> **Instructions to follow**:
In full and without alteration, print the entries that follow.
*-*-*
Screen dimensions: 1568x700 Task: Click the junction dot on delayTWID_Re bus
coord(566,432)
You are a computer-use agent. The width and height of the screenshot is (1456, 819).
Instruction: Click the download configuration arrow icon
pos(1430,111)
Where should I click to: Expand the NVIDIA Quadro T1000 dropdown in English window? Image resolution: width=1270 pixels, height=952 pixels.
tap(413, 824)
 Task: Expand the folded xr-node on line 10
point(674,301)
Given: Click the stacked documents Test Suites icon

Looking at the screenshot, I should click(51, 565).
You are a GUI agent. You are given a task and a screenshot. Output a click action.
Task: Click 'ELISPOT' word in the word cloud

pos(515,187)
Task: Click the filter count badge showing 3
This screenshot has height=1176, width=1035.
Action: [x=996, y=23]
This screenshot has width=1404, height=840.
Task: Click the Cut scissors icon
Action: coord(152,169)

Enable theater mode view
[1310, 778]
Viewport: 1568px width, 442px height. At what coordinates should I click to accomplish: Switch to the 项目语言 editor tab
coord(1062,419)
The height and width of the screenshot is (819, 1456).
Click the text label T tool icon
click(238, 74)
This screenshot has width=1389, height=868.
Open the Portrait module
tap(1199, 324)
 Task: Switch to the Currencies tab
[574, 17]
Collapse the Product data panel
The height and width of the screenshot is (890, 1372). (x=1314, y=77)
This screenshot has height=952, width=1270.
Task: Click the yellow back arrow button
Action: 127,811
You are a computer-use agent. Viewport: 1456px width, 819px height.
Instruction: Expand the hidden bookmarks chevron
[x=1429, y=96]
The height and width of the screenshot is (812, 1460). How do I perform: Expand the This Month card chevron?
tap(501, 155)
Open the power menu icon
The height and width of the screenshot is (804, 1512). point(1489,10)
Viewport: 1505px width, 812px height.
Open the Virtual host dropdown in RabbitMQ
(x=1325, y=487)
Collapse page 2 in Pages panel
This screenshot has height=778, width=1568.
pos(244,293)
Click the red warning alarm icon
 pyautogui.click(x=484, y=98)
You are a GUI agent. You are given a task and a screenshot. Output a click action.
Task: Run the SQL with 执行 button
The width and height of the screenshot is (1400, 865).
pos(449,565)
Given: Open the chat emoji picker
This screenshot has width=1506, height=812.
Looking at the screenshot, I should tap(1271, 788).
*-*-*
> **Written solution**:
Screen dimensions: 1568x700 Task: Click the junction dot on delayTWID_Re bus
coord(566,432)
You are a computer-use agent. The width and height of the screenshot is (1456, 819).
Instruction: Click the download configuration arrow icon
pos(1430,111)
Where should I click to: Expand the NVIDIA Quadro T1000 dropdown in English window? Image resolution: width=1270 pixels, height=952 pixels.
tap(413, 824)
 Task: Expand the folded xr-node on line 10
point(674,301)
Given: Click the stacked documents Test Suites icon

Looking at the screenshot, I should click(51, 565).
You are a GUI agent. You are given a task and a screenshot. Output a click action.
Task: Click 'ELISPOT' word in the word cloud

pos(515,187)
Task: Click the filter count badge showing 3
This screenshot has height=1176, width=1035.
Action: [x=996, y=23]
This screenshot has width=1404, height=840.
Task: Click the Cut scissors icon
Action: coord(152,169)

Enable theater mode view
[1310, 778]
Viewport: 1568px width, 442px height. At what coordinates should I click to accomplish: Switch to the 项目语言 editor tab
coord(1062,419)
The height and width of the screenshot is (819, 1456).
Click the text label T tool icon
click(238, 74)
This screenshot has width=1389, height=868.
Open the Portrait module
tap(1199, 324)
 Task: Switch to the Currencies tab
[574, 17]
Collapse the Product data panel
The height and width of the screenshot is (890, 1372). (x=1314, y=77)
This screenshot has height=952, width=1270.
Task: Click the yellow back arrow button
Action: 127,811
You are a computer-use agent. Viewport: 1456px width, 819px height.
Instruction: Expand the hidden bookmarks chevron
[x=1429, y=96]
The height and width of the screenshot is (812, 1460). How do I perform: Expand the This Month card chevron?
tap(501, 155)
Open the power menu icon
The height and width of the screenshot is (804, 1512). point(1489,10)
Viewport: 1505px width, 812px height.
Open the Virtual host dropdown in RabbitMQ
(x=1325, y=487)
Collapse page 2 in Pages panel
This screenshot has height=778, width=1568.
pos(244,293)
Click the red warning alarm icon
 pyautogui.click(x=484, y=98)
You are a GUI agent. You are given a task and a screenshot. Output a click action.
Task: Run the SQL with 执行 button
The width and height of the screenshot is (1400, 865).
pos(449,565)
Given: Open the chat emoji picker
This screenshot has width=1506, height=812.
Looking at the screenshot, I should tap(1271, 788).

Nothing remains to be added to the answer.